Task statement | Rewrite the items as a numbered list, starting at the line that contains "Task: Open the MB user avatar menu" and going through the end of the items, with both ends included and no blank lines. Leave the pictures out of your answer.

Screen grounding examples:

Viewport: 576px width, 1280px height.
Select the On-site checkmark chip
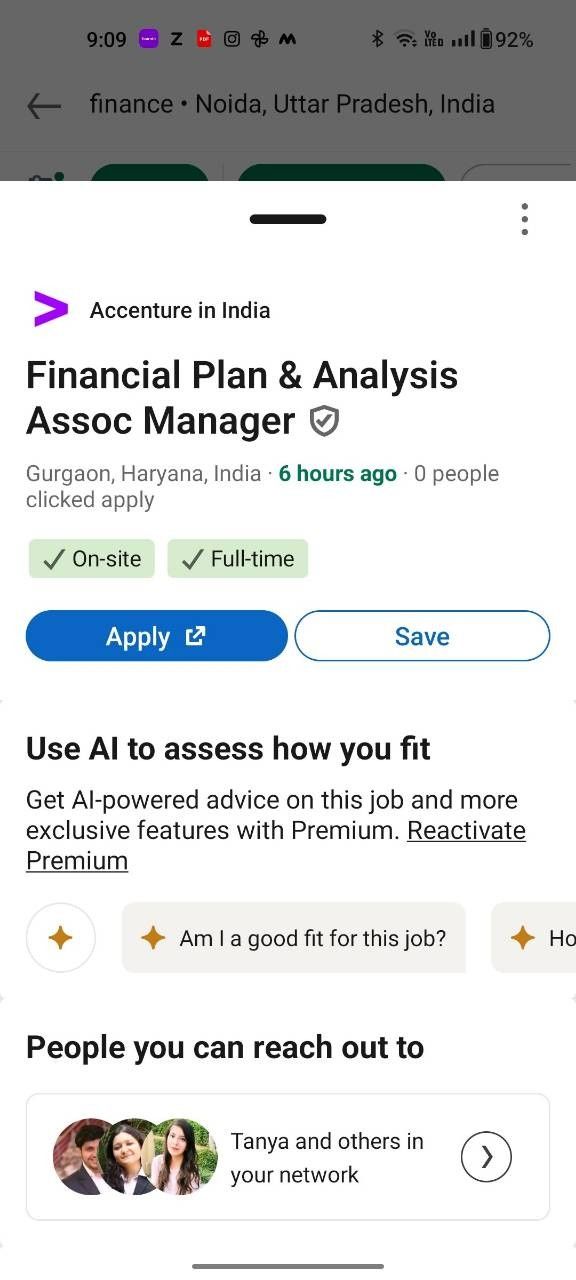tap(91, 559)
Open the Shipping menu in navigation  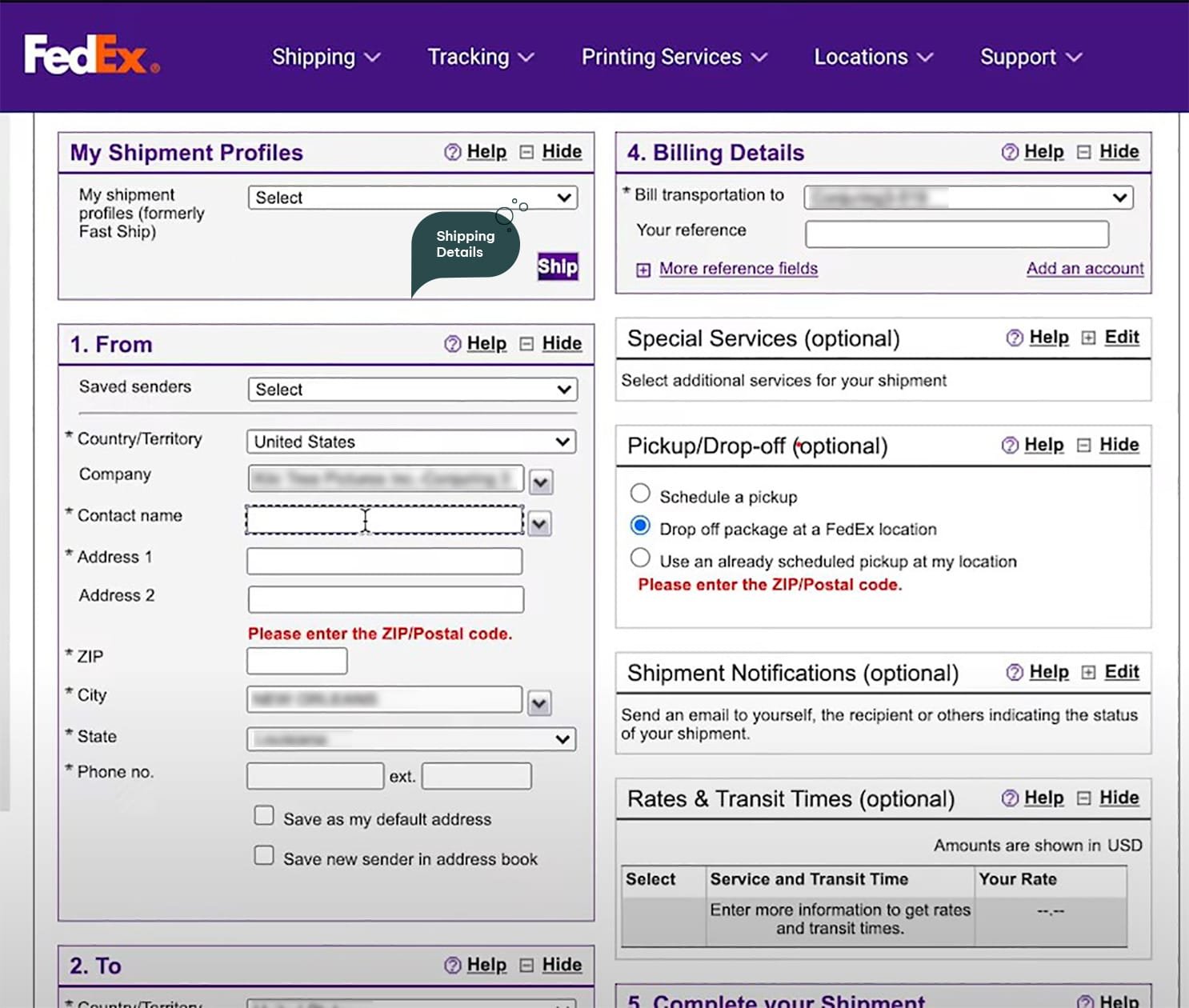click(x=326, y=57)
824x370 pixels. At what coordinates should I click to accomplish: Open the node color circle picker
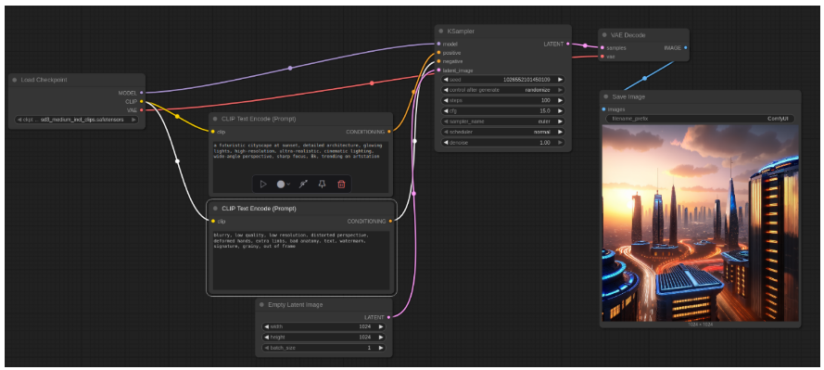pyautogui.click(x=283, y=184)
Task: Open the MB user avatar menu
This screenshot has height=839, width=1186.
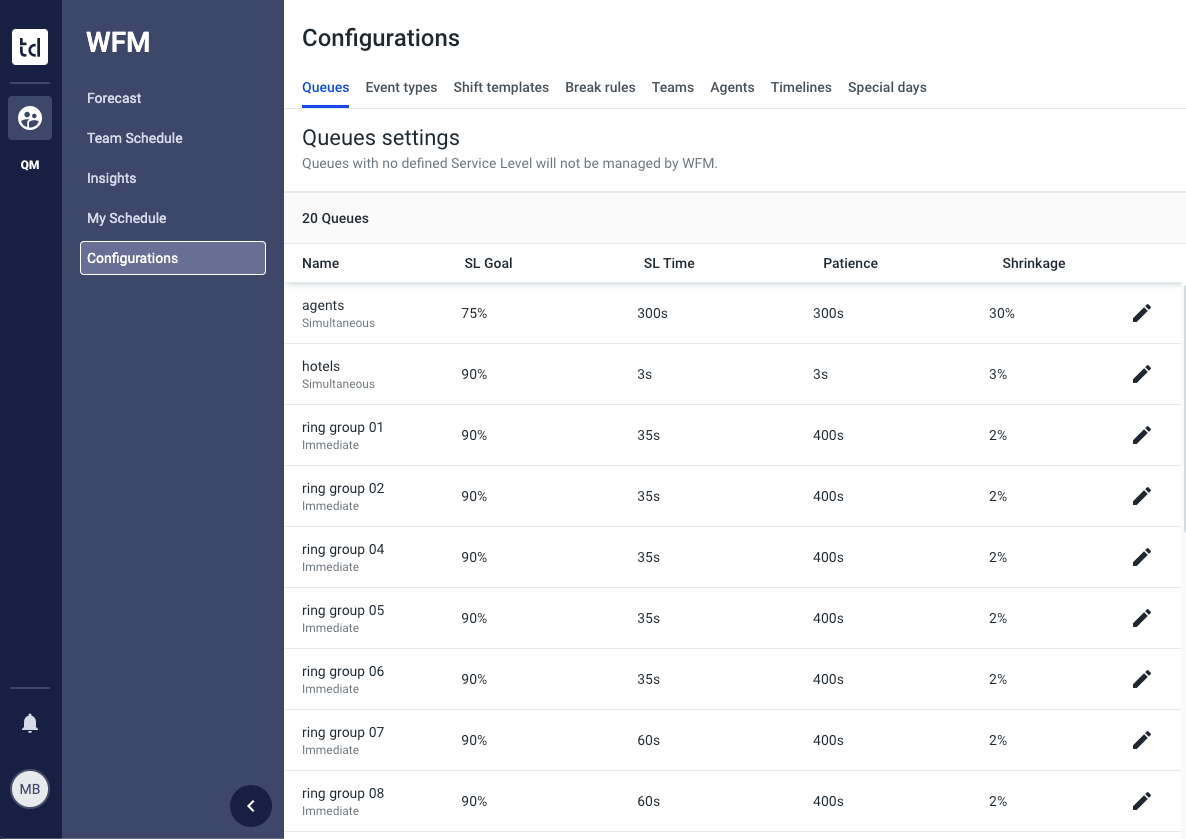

Exercise response |
1. Task: Open the MB user avatar menu
2. This screenshot has height=839, width=1186.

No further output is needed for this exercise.